The mean accuracy for the BVMT was 80.3% (SD = 8.0%) and for the GFMT was 82.0% (SD = 8.8%) (see Figure 1). An exploratory analysis showed that there was no difference in the overall accuracy in these two validated tasks, t(45) = 1.12, p = .268.
We note that we report a higher number in clusters for the voice sorting task than was previously reported in other voice sorting tasks (Lavan, Burston, & Garrido, 2019; Lavan, Burston, Ladwa, et al., 2019). This is likely due to the broader range of materials sampled to create the stimulus sets for this study (interview footage, recordings sampled from different TV shows), compared with previous voice sorting studies (in-character voice recordings from a single TV show). The number of clusters reported for the face sorting task is similarly higher than that in previous reports (Jenkins et al., 2011; Zhou & Mondloch, 2016): We argue that this may be a result of our task design, in which faces were only visible when participants played the short video they were embedded in, increasing the task difficulty. Finding overall worse performance for voice sorting compared with face sorting aligns with other studies reporting worse performance for voice perception compared with face perception (e.g., Barsics, 2014). The matching tests do not show this difference as both tasks were normed and validated for a specific level of accuracy and designed for the purpose of detecting individual differences in the population (Burton et al., 2010; Mühl et al., 2018). Overall, the mean accuracy in our sample map well on the accuracies reported for the validated tests (BVMT: Mühl et al., 2018: 84.6%, current sample: 80.3%; GFMT: Burton et al., 2010: 81.3%, current sample: 82.0%).
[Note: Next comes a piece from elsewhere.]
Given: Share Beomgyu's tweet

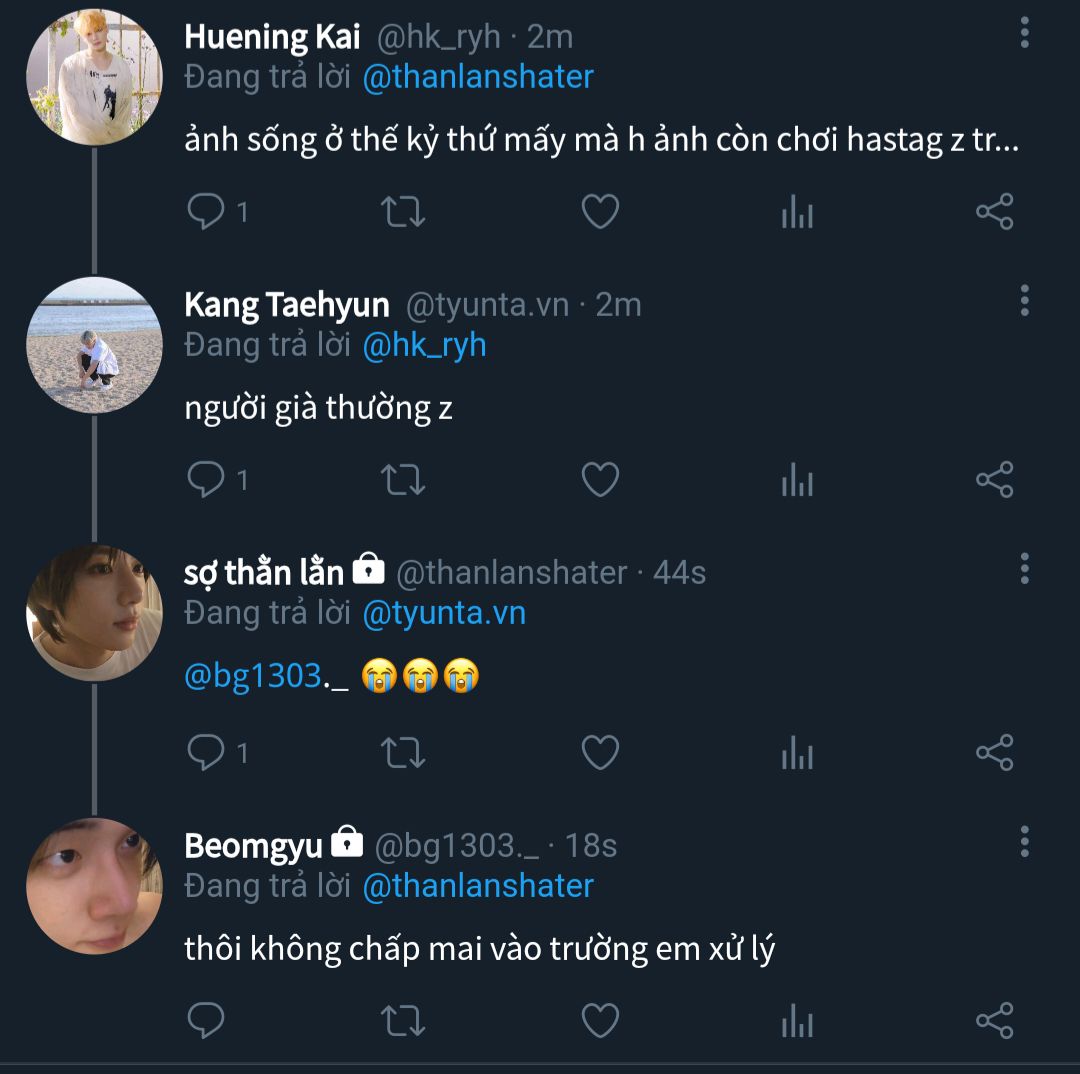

Is there a relationship between performance on voice sorting and face sorting tasks?
To investigate whether there was a relationship between participants’ performance across stimulus modality on the identity sorting tasks, we ran a number of correlation analyses. Shapiro–Wilk tests indicated that data were normally distributed for the total number of clusters for the sorting tasks but not for other dependent variables. Therefore, for consistency, we use Kendall’s τ correlations throughout these confirmatory analyses in these sections. These were implemented in the R environment using the Kendall package (McLeod, 2011). We note that results remained the same when we analysed the normally distributed data with parametric tests.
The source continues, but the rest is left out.